Chronic nickel-induced DNA damage and cell death: the protection role of ascorbic acid

High consumption of nickel-containing products leads to more exposure of humans to nickel and its by-products. Except the lethal effect of acute nickel poison, chronic nickel exposure is also harmful to humans, but the mechanism of chronic nickel-induced cytotoxicity remains unclear. Here, we found that long-term exposure of Ni(2+) led to significant DNA fragmentation, cell death, and reactive oxygen species (ROS) generation in human leukemia HL-60 cells.

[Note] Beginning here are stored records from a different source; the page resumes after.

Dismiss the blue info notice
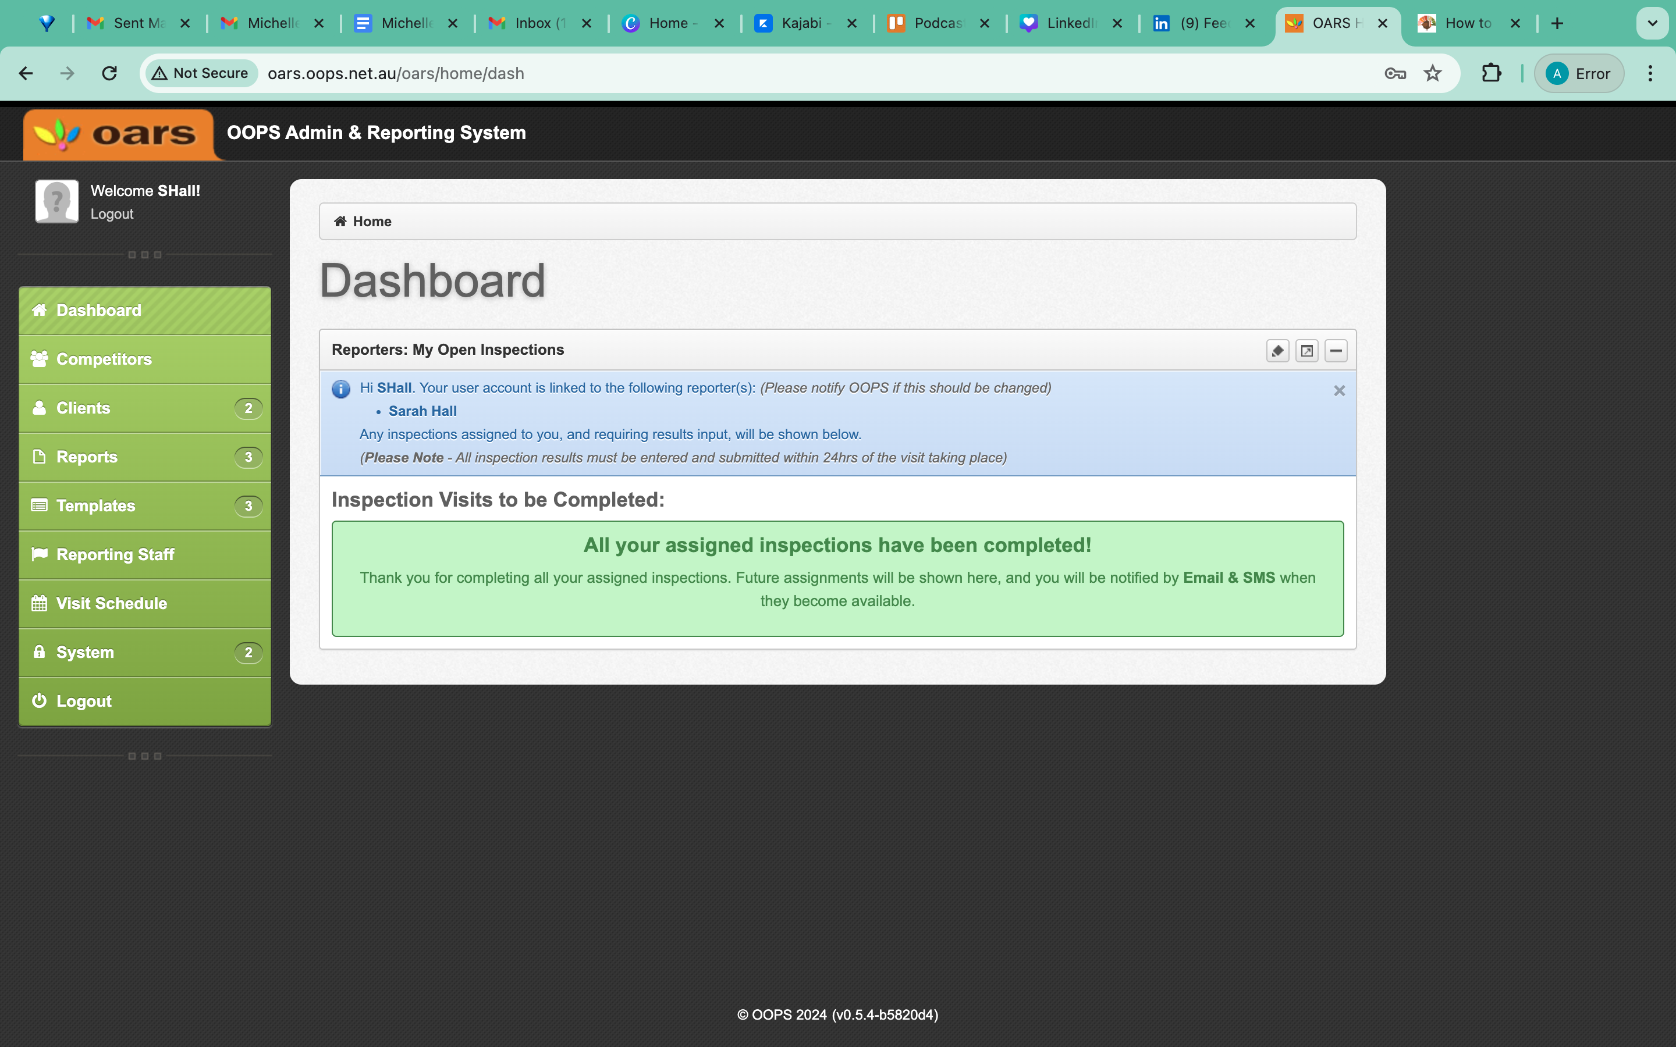Image resolution: width=1676 pixels, height=1047 pixels. click(x=1339, y=391)
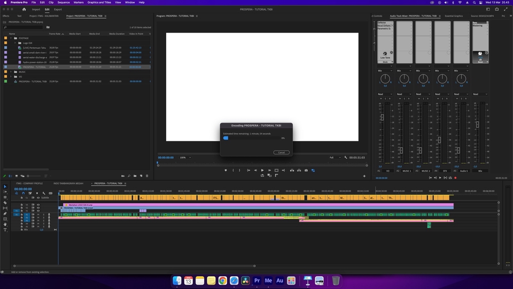The width and height of the screenshot is (513, 289).
Task: Open Program Monitor settings wrench
Action: [346, 157]
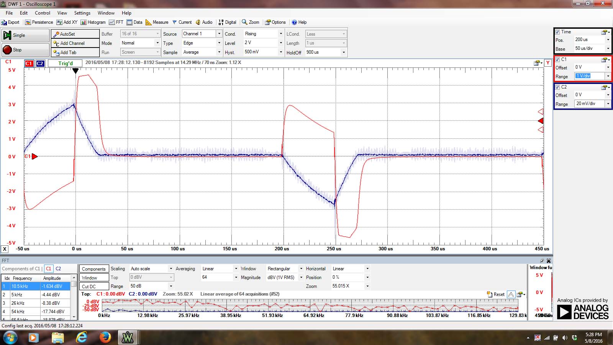Open the Settings menu
Image resolution: width=613 pixels, height=345 pixels.
82,13
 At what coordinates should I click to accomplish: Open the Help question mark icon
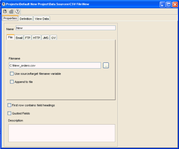[x=18, y=11]
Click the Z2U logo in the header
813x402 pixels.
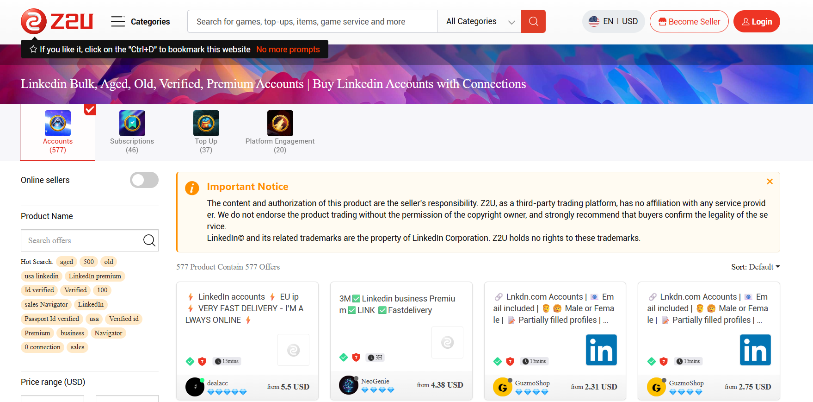57,21
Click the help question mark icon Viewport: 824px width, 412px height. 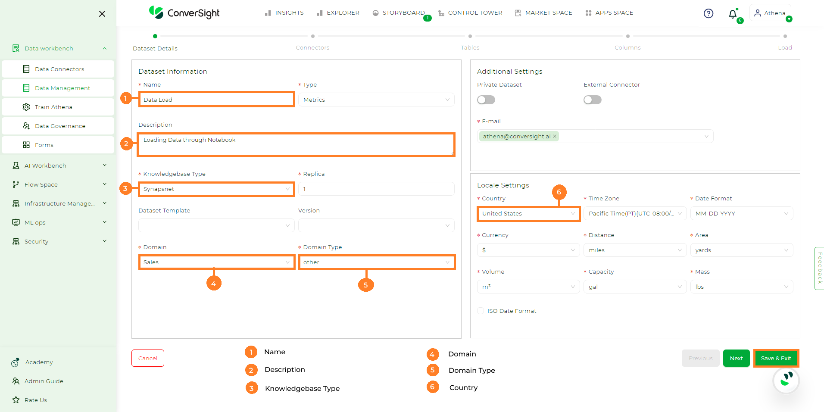pos(708,13)
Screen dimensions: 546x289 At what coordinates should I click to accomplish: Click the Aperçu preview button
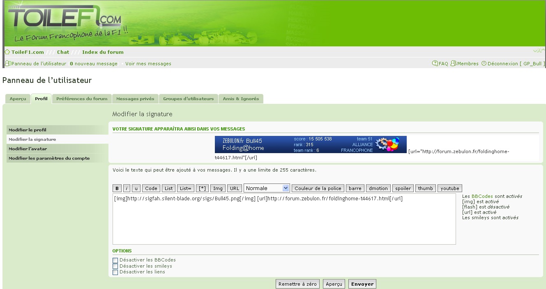pos(334,284)
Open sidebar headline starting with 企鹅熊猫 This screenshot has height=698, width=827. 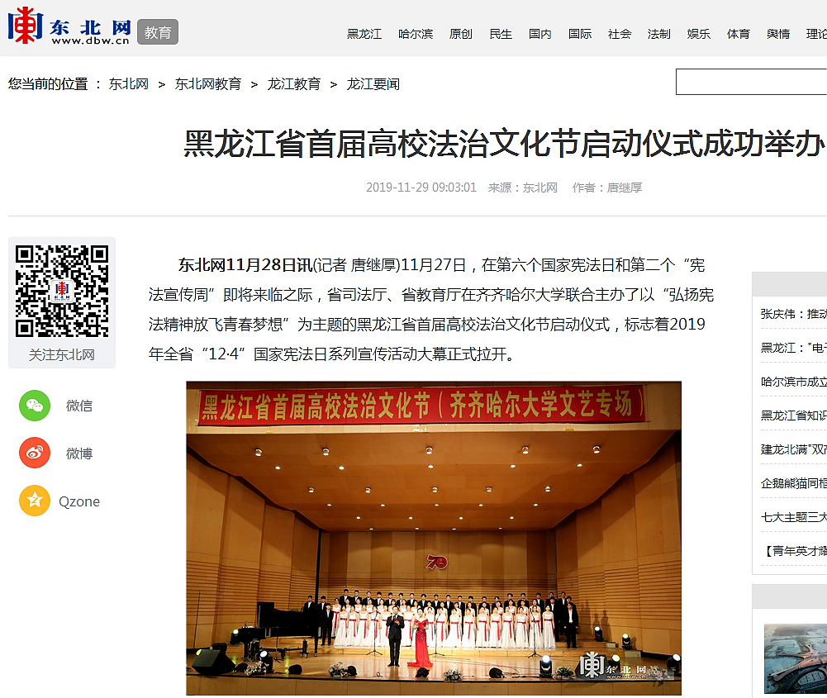[793, 483]
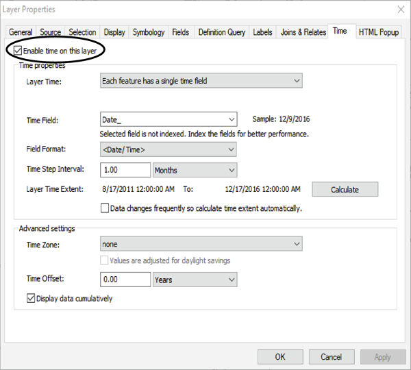Expand the Time Field dropdown

(x=169, y=120)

Induction of Ni(2+) on DNA fragmentation and cell death could be prevented by the antioxidants ascorbic acid (ASA) or N-acetyl-cysteine (NAC), or enhanced by H(2)O(2), indicating the involvement of ROS generation in the chronic nickel cytotoxicity in cells. Long-term exposure of mice to low Ni(2+) also led to a significant increase in both the ROS generation in the serum and the DNA fragmentation in the peripheral blood mononuclear cells (PBMC), while coadministration of ASA with Ni(2+) together significantly decreased both the DNA fragmentation and the ROS generation. Collectively, these results proved that ROS generation is at least one mechanism of the cytotoxicity of chronic nickel exposure, while ASA is probably useful for people to prevent the chronic nickel cytotoxicity, especially for those who work or live near a mining area or a factory related with nickel.